- **WHAT IS REQUIRED**
Reproduce the rows below word for word, everything from the very first one down to the one containing "sidebar is located", both ends included.

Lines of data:
>> BEGIN
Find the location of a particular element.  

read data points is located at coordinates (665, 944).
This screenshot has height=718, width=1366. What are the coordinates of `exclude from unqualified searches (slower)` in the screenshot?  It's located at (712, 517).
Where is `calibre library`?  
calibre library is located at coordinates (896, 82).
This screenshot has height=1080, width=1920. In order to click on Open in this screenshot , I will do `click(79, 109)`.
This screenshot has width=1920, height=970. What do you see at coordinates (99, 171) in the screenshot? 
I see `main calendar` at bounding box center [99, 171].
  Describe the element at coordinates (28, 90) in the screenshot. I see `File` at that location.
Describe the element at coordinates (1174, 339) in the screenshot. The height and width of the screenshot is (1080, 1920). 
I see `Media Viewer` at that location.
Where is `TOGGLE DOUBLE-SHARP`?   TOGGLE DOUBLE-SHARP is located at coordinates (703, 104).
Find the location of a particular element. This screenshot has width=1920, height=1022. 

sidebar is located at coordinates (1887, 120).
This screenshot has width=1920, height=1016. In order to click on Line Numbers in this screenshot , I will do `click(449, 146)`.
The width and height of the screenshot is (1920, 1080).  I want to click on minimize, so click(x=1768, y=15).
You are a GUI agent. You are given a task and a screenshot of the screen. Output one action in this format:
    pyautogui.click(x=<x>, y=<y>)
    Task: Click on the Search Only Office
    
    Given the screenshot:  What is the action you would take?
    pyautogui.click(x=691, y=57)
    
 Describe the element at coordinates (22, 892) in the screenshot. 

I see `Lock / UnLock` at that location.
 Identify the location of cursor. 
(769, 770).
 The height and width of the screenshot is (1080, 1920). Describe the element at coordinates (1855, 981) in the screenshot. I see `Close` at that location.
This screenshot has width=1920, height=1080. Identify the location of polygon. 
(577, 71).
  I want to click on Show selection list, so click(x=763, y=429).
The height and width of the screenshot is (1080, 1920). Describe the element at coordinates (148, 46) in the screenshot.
>> END
- **FINISHED ANSWER**
Find the location of a particular element.  

read data points is located at coordinates (665, 944).
This screenshot has height=718, width=1366. What are the coordinates of `exclude from unqualified searches (slower)` in the screenshot?  It's located at (712, 517).
Where is `calibre library`?  
calibre library is located at coordinates (896, 82).
This screenshot has height=1080, width=1920. In order to click on Open in this screenshot , I will do `click(79, 109)`.
This screenshot has width=1920, height=970. What do you see at coordinates (99, 171) in the screenshot? 
I see `main calendar` at bounding box center [99, 171].
  Describe the element at coordinates (28, 90) in the screenshot. I see `File` at that location.
Describe the element at coordinates (1174, 339) in the screenshot. The height and width of the screenshot is (1080, 1920). 
I see `Media Viewer` at that location.
Where is `TOGGLE DOUBLE-SHARP`?   TOGGLE DOUBLE-SHARP is located at coordinates (703, 104).
Find the location of a particular element. This screenshot has width=1920, height=1022. 

sidebar is located at coordinates (1887, 120).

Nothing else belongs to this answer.